Z80 emulation

Warmtoe · Post by **Warmtoe** » Sun Jul 04, 2004 3:08 am

The problem with Genesis Plus at the moment is with the speed of the z80 emulation - C68K did a lot for the emulation in general, but the z80 is now holding things down.

Anyone got any experience / ideas on how to speed up the z80 emulation?

I have been fiddling with 32-byte aligning everything and making everything a 32 bit value - but to no avail...

BlackAura · Post by **BlackAura** » Sun Jul 04, 2004 3:23 am

The Z80 emulator in GP has an accuracy switch. Disabling it disables support for undocumented flags and opcodes, and (supposedly) makes it a bit faster. I didn't notice any difference though.

Rev. Layle · Post by **Rev. Layle** » Sun Jul 04, 2004 3:43 am

what makes the z80 so difficult to emulate efficiently, or has no one tackled it in depth long enough to make any leeway on it?
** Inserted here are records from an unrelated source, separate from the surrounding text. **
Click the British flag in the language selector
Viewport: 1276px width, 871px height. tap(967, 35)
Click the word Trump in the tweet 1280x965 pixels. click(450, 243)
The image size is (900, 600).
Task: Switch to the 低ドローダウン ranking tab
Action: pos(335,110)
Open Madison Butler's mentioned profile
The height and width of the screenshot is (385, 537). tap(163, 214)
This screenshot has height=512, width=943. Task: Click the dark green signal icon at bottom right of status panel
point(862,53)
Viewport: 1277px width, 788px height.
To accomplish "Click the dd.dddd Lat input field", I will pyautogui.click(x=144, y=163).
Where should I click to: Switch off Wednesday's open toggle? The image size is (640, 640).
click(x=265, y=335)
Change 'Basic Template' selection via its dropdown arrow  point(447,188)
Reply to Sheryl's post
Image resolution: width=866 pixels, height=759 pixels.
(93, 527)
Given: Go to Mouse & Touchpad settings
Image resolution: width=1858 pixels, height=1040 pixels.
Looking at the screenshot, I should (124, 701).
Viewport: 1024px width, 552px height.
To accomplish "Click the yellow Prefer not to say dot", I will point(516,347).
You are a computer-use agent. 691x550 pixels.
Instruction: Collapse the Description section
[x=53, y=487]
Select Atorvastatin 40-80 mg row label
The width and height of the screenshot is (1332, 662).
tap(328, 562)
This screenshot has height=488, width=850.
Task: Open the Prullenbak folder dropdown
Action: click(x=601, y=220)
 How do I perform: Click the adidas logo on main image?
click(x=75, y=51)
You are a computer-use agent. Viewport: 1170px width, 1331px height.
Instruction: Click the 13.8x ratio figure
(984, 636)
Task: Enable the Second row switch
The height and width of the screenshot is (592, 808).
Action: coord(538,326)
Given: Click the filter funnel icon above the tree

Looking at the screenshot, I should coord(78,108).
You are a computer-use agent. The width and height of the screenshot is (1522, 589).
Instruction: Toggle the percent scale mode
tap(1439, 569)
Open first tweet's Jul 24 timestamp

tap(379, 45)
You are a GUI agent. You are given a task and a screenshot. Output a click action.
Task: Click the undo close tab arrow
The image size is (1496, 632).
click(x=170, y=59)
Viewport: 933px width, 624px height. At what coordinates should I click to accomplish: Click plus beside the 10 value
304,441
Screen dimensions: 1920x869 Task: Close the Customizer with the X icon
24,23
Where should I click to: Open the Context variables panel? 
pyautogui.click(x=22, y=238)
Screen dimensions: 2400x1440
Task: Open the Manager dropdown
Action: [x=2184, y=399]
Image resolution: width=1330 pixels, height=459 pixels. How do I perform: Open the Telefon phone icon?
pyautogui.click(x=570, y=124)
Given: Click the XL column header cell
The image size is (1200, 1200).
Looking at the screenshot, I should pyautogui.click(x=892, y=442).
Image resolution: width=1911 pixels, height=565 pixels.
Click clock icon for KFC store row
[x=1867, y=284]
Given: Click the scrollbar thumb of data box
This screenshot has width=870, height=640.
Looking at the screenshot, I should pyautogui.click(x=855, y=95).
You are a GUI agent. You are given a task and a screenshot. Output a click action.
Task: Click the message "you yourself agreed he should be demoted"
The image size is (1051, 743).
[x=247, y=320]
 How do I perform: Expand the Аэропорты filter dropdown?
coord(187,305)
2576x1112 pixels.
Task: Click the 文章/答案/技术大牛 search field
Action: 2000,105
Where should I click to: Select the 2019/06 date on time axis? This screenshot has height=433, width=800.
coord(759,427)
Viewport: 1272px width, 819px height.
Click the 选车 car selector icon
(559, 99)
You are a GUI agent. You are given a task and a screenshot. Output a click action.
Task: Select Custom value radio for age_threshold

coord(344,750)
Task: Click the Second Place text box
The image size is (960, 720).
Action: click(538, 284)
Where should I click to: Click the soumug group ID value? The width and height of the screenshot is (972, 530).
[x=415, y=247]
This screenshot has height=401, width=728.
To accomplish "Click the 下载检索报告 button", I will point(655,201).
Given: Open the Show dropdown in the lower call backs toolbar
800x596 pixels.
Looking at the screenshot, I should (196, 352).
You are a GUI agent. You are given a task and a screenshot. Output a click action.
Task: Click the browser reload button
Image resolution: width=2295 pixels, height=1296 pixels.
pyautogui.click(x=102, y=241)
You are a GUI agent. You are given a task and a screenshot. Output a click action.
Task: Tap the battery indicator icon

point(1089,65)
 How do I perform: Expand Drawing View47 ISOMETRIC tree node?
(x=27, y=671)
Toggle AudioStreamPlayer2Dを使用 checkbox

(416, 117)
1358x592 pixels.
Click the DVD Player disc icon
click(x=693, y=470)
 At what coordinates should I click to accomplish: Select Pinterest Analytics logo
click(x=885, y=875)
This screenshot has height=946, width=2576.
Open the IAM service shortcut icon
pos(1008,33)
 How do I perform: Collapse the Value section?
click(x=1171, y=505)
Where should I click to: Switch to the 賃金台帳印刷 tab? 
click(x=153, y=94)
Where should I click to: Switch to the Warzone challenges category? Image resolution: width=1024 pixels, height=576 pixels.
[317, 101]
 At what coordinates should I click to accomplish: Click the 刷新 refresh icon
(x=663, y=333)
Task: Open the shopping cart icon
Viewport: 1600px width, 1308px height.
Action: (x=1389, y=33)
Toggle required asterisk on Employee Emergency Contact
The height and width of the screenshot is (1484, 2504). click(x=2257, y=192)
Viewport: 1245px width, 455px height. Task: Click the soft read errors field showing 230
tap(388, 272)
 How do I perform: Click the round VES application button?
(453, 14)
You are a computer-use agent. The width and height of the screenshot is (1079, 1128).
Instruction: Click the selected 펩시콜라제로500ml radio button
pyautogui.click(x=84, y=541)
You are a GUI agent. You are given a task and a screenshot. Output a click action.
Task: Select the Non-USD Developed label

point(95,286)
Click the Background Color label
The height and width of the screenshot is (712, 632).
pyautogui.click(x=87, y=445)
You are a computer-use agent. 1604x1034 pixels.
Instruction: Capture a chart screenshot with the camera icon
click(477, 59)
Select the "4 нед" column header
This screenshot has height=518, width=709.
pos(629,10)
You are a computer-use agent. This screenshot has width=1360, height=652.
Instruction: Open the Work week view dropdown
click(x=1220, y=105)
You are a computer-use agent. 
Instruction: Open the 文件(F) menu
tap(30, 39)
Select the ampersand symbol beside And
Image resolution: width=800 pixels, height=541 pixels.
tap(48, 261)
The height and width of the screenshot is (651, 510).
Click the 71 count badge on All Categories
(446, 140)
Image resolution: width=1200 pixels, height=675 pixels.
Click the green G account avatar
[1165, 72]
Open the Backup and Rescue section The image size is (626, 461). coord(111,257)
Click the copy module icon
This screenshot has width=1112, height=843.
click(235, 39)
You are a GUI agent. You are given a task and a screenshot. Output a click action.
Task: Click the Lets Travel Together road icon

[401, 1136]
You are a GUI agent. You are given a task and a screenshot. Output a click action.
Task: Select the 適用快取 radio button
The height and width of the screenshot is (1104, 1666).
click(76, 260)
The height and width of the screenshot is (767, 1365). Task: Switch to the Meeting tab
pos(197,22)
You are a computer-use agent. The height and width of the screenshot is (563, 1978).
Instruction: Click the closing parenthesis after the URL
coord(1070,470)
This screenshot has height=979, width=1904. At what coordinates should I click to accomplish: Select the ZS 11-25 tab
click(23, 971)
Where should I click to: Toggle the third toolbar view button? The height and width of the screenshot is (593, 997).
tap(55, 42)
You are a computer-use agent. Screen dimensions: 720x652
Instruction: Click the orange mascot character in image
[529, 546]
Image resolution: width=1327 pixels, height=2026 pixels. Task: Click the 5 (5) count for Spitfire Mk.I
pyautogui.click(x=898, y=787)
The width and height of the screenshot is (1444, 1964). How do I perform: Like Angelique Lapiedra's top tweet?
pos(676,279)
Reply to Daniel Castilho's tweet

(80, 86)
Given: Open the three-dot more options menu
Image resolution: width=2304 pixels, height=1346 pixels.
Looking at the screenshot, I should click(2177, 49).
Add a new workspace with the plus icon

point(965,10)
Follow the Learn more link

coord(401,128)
Post by **Quzar** » Sun Jul 04, 2004 4:01 am

that second thing you said... basically. Just like the M68k, we are the only people really being held back by this. On most any PC there are assembly emulators so there is no worry about speed, but we are stuck with a C emulator that just isnt built for speed. Frankly, what i would try to do with any emulator core would be dynarec, but that is just cause i dont understand emulation very well

doragasu · Post by **doragasu** » Sun Jul 04, 2004 6:39 am

Dynarec is only useful when the CPU clock of the system you want to emulate is high (compared to the CPU clock you're using to emulate that system). For example, to emulate a PSX 33MHz CPU in DC, dynarec is the only way if you want to get it fullspeed (along with SH4 ASM), but to emulate an Atari 2600, dynarec is not a good choice as dynarec tends to break compatibiliby, and maybe in some systems a dynarec emulator can be slower than a normal emulator for a really slow CPU.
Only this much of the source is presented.